Source data
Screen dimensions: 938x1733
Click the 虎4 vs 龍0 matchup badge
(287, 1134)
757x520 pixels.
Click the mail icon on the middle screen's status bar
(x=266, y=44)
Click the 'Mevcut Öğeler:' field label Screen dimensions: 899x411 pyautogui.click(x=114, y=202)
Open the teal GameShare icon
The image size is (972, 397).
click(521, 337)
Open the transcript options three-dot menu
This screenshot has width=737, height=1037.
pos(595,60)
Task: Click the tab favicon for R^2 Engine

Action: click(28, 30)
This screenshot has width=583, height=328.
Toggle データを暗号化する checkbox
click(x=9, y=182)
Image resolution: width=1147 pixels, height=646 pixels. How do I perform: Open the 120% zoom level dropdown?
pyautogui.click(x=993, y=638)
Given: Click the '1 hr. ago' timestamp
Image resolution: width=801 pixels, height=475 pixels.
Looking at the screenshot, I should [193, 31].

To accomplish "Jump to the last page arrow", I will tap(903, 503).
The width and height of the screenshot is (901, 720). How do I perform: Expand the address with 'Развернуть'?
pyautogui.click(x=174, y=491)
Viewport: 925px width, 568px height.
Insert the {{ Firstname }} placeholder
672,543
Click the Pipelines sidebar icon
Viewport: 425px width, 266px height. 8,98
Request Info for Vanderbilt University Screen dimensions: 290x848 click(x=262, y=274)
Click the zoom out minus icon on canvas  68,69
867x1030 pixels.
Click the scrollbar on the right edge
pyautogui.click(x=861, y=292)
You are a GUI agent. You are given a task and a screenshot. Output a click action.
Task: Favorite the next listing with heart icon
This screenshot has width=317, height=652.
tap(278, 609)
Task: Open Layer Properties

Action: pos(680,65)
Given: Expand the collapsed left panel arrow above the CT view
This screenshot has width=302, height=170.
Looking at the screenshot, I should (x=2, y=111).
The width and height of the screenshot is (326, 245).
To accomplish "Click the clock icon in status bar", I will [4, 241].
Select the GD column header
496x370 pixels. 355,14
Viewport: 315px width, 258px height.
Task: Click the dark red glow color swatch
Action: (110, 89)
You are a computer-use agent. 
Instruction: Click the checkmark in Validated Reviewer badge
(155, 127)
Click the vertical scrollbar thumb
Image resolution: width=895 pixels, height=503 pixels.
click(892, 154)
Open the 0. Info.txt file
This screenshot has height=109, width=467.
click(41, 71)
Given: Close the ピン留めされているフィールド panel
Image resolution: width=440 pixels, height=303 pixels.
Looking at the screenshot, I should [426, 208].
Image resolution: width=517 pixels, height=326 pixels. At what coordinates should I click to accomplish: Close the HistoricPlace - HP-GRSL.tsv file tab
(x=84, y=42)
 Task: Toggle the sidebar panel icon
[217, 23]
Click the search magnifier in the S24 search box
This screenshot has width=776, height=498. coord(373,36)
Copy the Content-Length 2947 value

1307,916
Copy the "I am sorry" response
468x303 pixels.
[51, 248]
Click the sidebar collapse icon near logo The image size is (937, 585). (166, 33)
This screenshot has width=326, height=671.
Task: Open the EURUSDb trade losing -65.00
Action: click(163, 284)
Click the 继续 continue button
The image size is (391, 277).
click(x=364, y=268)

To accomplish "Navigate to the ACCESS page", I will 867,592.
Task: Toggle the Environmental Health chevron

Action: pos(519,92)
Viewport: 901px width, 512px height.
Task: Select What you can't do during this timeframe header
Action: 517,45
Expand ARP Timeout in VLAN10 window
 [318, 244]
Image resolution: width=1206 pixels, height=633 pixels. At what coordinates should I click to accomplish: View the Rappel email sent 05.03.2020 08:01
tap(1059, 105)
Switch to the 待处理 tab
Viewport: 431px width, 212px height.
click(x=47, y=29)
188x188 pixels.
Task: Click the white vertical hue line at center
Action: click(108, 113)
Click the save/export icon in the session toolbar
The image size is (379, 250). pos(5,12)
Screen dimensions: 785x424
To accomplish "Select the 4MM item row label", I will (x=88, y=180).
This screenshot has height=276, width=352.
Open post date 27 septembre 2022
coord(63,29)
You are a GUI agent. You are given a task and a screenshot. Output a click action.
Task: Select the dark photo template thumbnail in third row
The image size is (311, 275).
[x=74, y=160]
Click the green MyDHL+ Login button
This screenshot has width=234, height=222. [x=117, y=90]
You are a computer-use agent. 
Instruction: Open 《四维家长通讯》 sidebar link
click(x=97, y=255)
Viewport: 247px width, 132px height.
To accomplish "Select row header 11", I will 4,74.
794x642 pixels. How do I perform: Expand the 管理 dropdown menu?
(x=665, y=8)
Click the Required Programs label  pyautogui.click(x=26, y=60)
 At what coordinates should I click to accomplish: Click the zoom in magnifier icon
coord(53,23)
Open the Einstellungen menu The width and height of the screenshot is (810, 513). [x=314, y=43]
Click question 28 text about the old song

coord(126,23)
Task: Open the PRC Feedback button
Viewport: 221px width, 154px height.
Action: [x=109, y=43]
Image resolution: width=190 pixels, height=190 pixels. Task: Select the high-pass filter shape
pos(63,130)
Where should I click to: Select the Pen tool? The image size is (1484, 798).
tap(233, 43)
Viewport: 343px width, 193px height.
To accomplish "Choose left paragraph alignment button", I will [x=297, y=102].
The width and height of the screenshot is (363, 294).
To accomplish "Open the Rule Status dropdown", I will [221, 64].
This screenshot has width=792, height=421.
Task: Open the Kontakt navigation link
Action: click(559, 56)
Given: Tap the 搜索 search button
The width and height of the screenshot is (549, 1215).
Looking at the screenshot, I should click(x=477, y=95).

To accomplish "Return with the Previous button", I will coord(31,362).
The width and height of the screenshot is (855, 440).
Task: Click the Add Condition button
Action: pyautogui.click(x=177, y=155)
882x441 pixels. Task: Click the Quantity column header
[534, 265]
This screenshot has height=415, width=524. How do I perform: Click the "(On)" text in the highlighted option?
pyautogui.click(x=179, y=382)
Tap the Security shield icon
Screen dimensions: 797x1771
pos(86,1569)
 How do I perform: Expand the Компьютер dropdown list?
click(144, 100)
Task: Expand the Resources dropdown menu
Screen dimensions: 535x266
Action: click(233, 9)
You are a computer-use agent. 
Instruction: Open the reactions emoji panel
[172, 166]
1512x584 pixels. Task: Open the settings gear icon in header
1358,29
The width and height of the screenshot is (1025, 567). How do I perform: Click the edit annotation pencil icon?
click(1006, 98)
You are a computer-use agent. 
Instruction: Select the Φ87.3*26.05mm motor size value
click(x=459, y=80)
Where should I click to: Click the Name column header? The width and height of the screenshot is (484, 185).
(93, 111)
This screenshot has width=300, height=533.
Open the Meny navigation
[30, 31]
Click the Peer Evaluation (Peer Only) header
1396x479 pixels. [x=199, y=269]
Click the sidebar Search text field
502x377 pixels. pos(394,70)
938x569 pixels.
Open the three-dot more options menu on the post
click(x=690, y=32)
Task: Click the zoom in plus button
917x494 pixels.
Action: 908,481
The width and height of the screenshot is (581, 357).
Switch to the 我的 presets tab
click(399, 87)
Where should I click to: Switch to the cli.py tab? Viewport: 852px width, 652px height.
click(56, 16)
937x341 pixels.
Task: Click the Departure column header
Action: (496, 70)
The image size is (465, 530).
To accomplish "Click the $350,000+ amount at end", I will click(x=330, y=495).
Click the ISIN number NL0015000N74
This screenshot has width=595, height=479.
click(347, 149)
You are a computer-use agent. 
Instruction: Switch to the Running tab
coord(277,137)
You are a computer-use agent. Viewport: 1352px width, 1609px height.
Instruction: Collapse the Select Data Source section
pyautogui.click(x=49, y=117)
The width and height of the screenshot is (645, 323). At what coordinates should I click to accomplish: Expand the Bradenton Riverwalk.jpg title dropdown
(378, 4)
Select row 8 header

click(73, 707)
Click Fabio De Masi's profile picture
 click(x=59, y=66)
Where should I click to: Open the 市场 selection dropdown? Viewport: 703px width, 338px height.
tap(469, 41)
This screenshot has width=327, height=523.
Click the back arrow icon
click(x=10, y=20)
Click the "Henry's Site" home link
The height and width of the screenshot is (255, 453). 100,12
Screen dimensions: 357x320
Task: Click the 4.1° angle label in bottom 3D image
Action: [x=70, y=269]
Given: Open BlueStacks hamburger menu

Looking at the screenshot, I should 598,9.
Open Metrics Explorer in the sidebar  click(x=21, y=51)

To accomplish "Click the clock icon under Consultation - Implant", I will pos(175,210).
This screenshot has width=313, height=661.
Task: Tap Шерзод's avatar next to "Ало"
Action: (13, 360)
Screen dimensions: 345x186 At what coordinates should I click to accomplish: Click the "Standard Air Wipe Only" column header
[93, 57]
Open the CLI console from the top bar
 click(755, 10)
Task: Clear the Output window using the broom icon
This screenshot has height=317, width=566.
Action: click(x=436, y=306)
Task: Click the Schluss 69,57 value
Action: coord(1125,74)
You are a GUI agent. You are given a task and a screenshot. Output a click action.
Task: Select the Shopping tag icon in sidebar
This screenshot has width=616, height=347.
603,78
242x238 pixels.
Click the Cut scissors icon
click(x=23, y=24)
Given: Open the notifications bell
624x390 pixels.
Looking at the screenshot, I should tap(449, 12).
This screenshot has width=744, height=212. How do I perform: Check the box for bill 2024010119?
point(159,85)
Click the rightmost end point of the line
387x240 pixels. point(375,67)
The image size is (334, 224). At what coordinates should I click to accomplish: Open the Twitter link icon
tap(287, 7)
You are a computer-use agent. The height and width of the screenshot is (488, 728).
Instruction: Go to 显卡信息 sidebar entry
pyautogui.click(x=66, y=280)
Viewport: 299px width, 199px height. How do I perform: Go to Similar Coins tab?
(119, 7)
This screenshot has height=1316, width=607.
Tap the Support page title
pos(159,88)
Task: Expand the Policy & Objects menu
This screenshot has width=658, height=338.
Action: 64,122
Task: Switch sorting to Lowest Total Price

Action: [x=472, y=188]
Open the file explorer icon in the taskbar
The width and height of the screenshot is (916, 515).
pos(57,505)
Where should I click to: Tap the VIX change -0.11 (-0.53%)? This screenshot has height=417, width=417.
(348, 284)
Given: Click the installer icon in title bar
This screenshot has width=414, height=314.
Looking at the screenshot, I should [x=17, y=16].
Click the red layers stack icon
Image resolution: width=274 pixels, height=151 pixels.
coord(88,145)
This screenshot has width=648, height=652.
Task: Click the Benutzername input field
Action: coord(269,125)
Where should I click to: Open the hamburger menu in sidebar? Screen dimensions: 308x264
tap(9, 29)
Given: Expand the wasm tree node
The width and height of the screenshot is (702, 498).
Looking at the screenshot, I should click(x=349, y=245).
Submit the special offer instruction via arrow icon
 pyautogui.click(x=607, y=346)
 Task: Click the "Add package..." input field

▶ _What you need to do_
For each line above that holds the string "Info", provide a copy of that line.

▶ _Output of the task_
Request Info for Vanderbilt University Screen dimensions: 290x848 click(x=262, y=274)
Open the 0. Info.txt file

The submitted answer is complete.